Your instructions:
Rewrite the listing below as a Markdown table with two columns, Row and Line. Each nonblank line of the listing gets its own numbered row.

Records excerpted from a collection
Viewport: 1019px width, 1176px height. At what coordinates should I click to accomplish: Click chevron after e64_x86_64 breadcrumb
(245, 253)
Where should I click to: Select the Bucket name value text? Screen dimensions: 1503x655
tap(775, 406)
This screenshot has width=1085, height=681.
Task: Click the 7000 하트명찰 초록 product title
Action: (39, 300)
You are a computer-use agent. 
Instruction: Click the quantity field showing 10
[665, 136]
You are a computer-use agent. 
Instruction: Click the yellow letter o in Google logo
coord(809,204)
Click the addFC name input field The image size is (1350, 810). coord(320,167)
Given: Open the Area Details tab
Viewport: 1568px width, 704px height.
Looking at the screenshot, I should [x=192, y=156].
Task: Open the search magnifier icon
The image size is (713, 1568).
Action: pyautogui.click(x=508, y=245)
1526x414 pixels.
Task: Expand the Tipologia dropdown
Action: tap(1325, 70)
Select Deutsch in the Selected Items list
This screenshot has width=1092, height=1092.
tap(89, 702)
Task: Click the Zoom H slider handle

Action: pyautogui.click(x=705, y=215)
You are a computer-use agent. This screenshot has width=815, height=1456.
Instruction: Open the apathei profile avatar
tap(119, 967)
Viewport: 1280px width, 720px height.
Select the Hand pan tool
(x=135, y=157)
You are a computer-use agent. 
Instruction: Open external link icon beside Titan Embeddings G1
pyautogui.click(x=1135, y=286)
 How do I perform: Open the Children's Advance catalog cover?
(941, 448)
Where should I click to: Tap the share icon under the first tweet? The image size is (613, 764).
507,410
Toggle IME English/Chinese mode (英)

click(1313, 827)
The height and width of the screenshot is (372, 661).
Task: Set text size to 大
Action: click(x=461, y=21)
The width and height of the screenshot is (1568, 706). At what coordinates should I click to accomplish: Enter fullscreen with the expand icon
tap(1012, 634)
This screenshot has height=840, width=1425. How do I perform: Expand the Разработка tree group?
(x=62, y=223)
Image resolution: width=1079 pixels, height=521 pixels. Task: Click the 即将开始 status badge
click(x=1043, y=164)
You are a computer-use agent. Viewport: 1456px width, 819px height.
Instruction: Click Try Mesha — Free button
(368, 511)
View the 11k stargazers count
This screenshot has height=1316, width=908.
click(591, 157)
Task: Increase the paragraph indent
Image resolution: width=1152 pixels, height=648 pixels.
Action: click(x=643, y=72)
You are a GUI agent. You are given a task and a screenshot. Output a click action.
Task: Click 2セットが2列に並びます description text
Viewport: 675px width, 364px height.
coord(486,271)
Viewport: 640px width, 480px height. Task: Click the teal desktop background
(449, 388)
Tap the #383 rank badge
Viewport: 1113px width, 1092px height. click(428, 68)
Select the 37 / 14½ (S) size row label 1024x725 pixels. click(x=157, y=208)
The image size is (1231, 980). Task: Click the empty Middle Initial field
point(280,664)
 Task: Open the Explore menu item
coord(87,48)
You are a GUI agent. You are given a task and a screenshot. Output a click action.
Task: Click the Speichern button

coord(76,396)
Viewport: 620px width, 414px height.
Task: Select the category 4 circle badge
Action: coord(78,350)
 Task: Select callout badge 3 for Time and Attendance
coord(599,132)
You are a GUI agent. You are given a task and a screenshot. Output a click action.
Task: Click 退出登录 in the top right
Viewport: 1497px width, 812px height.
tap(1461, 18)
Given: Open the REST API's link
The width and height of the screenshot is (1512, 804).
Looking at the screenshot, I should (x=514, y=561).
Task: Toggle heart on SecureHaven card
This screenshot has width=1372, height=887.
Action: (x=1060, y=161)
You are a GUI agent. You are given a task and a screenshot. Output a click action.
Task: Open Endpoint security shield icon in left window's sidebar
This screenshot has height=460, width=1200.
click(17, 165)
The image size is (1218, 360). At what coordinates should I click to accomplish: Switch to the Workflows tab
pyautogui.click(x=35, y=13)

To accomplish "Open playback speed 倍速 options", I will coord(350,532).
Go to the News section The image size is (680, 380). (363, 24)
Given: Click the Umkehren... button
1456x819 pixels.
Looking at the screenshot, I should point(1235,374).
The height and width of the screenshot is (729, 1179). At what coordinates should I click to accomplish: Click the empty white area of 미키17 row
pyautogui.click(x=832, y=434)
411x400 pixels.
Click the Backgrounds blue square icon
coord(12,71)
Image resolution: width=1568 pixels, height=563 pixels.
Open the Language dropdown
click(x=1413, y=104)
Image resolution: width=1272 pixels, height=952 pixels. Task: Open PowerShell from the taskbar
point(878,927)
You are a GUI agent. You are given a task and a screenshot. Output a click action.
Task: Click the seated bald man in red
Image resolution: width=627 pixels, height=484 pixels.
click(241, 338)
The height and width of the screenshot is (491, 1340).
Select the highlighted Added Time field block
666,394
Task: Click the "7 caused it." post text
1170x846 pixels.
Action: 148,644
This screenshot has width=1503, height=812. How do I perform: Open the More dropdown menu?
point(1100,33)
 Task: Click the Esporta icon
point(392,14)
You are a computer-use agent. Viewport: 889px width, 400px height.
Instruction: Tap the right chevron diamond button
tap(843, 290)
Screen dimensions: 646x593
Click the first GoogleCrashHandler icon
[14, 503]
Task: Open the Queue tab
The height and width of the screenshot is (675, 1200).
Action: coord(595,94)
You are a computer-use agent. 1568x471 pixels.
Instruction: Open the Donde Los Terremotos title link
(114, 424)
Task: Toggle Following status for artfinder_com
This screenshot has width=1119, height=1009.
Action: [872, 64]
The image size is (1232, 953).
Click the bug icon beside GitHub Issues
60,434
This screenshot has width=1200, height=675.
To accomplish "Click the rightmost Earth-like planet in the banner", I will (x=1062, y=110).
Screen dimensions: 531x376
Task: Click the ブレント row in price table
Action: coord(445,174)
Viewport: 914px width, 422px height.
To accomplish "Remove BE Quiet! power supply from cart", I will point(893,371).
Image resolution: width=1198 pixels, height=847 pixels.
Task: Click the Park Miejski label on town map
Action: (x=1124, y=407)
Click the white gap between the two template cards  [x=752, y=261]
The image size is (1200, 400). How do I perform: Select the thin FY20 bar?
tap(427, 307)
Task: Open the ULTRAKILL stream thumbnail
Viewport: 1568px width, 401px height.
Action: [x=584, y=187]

Correct response:
| Row | Line |
|---|---|
| 1 | Viewport: 1019px width, 1176px height. At what coordinates should I click to accomplish: Click chevron after e64_x86_64 breadcrumb |
| 2 | (245, 253) |
| 3 | Where should I click to: Select the Bucket name value text? Screen dimensions: 1503x655 |
| 4 | tap(775, 406) |
| 5 | This screenshot has width=1085, height=681. |
| 6 | Task: Click the 7000 하트명찰 초록 product title |
| 7 | Action: (39, 300) |
| 8 | You are a computer-use agent.  |
| 9 | Instruction: Click the quantity field showing 10 |
| 10 | [665, 136] |
| 11 | You are a computer-use agent.  |
| 12 | Instruction: Click the yellow letter o in Google logo |
| 13 | coord(809,204) |
| 14 | Click the addFC name input field The image size is (1350, 810). coord(320,167) |
| 15 | Given: Open the Area Details tab |
| 16 | Viewport: 1568px width, 704px height. |
| 17 | Looking at the screenshot, I should [x=192, y=156]. |
| 18 | Task: Open the search magnifier icon |
| 19 | The image size is (713, 1568). |
| 20 | Action: pyautogui.click(x=508, y=245) |
| 21 | 1526x414 pixels. |
| 22 | Task: Expand the Tipologia dropdown |
| 23 | Action: tap(1325, 70) |
| 24 | Select Deutsch in the Selected Items list |
| 25 | This screenshot has width=1092, height=1092. |
| 26 | tap(89, 702) |
| 27 | Task: Click the Zoom H slider handle |
| 28 | Action: pyautogui.click(x=705, y=215) |
| 29 | You are a computer-use agent. This screenshot has width=815, height=1456. |
| 30 | Instruction: Open the apathei profile avatar |
| 31 | tap(119, 967) |
| 32 | Viewport: 1280px width, 720px height. |
| 33 | Select the Hand pan tool |
| 34 | (x=135, y=157) |
| 35 | You are a computer-use agent.  |
| 36 | Instruction: Open external link icon beside Titan Embeddings G1 |
| 37 | pyautogui.click(x=1135, y=286) |
| 38 |  How do I perform: Open the Children's Advance catalog cover? |
| 39 | (941, 448) |
| 40 | Where should I click to: Tap the share icon under the first tweet? The image size is (613, 764). |
| 41 | 507,410 |
| 42 | Toggle IME English/Chinese mode (英) |
| 43 | click(1313, 827) |
| 44 | The height and width of the screenshot is (372, 661). |
| 45 | Task: Set text size to 大 |
| 46 | Action: click(x=461, y=21) |
| 47 | The width and height of the screenshot is (1568, 706). At what coordinates should I click to accomplish: Enter fullscreen with the expand icon |
| 48 | tap(1012, 634) |
| 49 | This screenshot has height=840, width=1425. How do I perform: Expand the Разработка tree group? |
| 50 | (x=62, y=223) |
| 51 | Image resolution: width=1079 pixels, height=521 pixels. Task: Click the 即将开始 status badge |
| 52 | click(x=1043, y=164) |
| 53 | You are a computer-use agent. Viewport: 1456px width, 819px height. |
| 54 | Instruction: Click Try Mesha — Free button |
| 55 | (368, 511) |
| 56 | View the 11k stargazers count |
| 57 | This screenshot has height=1316, width=908. |
| 58 | click(591, 157) |
| 59 | Task: Increase the paragraph indent |
| 60 | Image resolution: width=1152 pixels, height=648 pixels. |
| 61 | Action: click(x=643, y=72) |
| 62 | You are a GUI agent. You are given a task and a screenshot. Output a click action. |
| 63 | Task: Click 2セットが2列に並びます description text |
| 64 | Viewport: 675px width, 364px height. |
| 65 | coord(486,271) |
| 66 | Viewport: 640px width, 480px height. Task: Click the teal desktop background |
| 67 | (449, 388) |
| 68 | Tap the #383 rank badge |
| 69 | Viewport: 1113px width, 1092px height. click(428, 68) |
| 70 | Select the 37 / 14½ (S) size row label 1024x725 pixels. click(x=157, y=208) |
| 71 | The image size is (1231, 980). Task: Click the empty Middle Initial field |
| 72 | point(280,664) |
| 73 |  Task: Open the Explore menu item |
| 74 | coord(87,48) |
| 75 | You are a GUI agent. You are given a task and a screenshot. Output a click action. |
| 76 | Task: Click the Speichern button |
| 77 | coord(76,396) |
| 78 | Viewport: 620px width, 414px height. |
| 79 | Task: Select the category 4 circle badge |
| 80 | Action: coord(78,350) |
| 81 |  Task: Select callout badge 3 for Time and Attendance |
| 82 | coord(599,132) |
| 83 | You are a GUI agent. You are given a task and a screenshot. Output a click action. |
| 84 | Task: Click 退出登录 in the top right |
| 85 | Viewport: 1497px width, 812px height. |
| 86 | tap(1461, 18) |
| 87 | Given: Open the REST API's link |
| 88 | The width and height of the screenshot is (1512, 804). |
| 89 | Looking at the screenshot, I should (x=514, y=561). |
| 90 | Task: Toggle heart on SecureHaven card |
| 91 | This screenshot has width=1372, height=887. |
| 92 | Action: (x=1060, y=161) |
| 93 | You are a GUI agent. You are given a task and a screenshot. Output a click action. |
| 94 | Task: Open Endpoint security shield icon in left window's sidebar |
| 95 | This screenshot has height=460, width=1200. |
| 96 | click(17, 165) |
| 97 | The image size is (1218, 360). At what coordinates should I click to accomplish: Switch to the Workflows tab |
| 98 | pyautogui.click(x=35, y=13) |
| 99 | To accomplish "Open playback speed 倍速 options", I will coord(350,532). |
| 100 | Go to the News section The image size is (680, 380). (363, 24) |
| 101 | Given: Click the Umkehren... button |
| 102 | 1456x819 pixels. |
| 103 | Looking at the screenshot, I should point(1235,374). |
| 104 | The height and width of the screenshot is (729, 1179). At what coordinates should I click to accomplish: Click the empty white area of 미키17 row |
| 105 | pyautogui.click(x=832, y=434) |
| 106 | 411x400 pixels. |
| 107 | Click the Backgrounds blue square icon |
| 108 | coord(12,71) |
| 109 | Image resolution: width=1568 pixels, height=563 pixels. |
| 110 | Open the Language dropdown |
| 111 | click(x=1413, y=104) |
| 112 | Image resolution: width=1272 pixels, height=952 pixels. Task: Open PowerShell from the taskbar |
| 113 | point(878,927) |
| 114 | You are a GUI agent. You are given a task and a screenshot. Output a click action. |
| 115 | Task: Click the seated bald man in red |
| 116 | Image resolution: width=627 pixels, height=484 pixels. |
| 117 | click(241, 338) |
| 118 | The height and width of the screenshot is (491, 1340). |
| 119 | Select the highlighted Added Time field block |
| 120 | 666,394 |
| 121 | Task: Click the "7 caused it." post text |
| 122 | 1170x846 pixels. |
| 123 | Action: 148,644 |
| 124 | This screenshot has width=1503, height=812. How do I perform: Open the More dropdown menu? |
| 125 | point(1100,33) |
| 126 |  Task: Click the Esporta icon |
| 127 | point(392,14) |
| 128 | You are a computer-use agent. Viewport: 889px width, 400px height. |
| 129 | Instruction: Tap the right chevron diamond button |
| 130 | tap(843, 290) |
| 131 | Screen dimensions: 646x593 |
| 132 | Click the first GoogleCrashHandler icon |
| 133 | [14, 503] |
| 134 | Task: Open the Queue tab |
| 135 | The height and width of the screenshot is (675, 1200). |
| 136 | Action: coord(595,94) |
| 137 | You are a computer-use agent. 1568x471 pixels. |
| 138 | Instruction: Open the Donde Los Terremotos title link |
| 139 | (114, 424) |
| 140 | Task: Toggle Following status for artfinder_com |
| 141 | This screenshot has width=1119, height=1009. |
| 142 | Action: [872, 64] |
| 143 | The image size is (1232, 953). |
| 144 | Click the bug icon beside GitHub Issues |
| 145 | 60,434 |
| 146 | This screenshot has width=1200, height=675. |
| 147 | To accomplish "Click the rightmost Earth-like planet in the banner", I will (x=1062, y=110). |
| 148 | Screen dimensions: 531x376 |
| 149 | Task: Click the ブレント row in price table |
| 150 | Action: coord(445,174) |
| 151 | Viewport: 914px width, 422px height. |
| 152 | To accomplish "Remove BE Quiet! power supply from cart", I will point(893,371). |
| 153 | Image resolution: width=1198 pixels, height=847 pixels. |
| 154 | Task: Click the Park Miejski label on town map |
| 155 | Action: (x=1124, y=407) |
| 156 | Click the white gap between the two template cards  [x=752, y=261] |
| 157 | The image size is (1200, 400). How do I perform: Select the thin FY20 bar? |
| 158 | tap(427, 307) |
| 159 | Task: Open the ULTRAKILL stream thumbnail |
| 160 | Viewport: 1568px width, 401px height. |
| 161 | Action: [x=584, y=187] |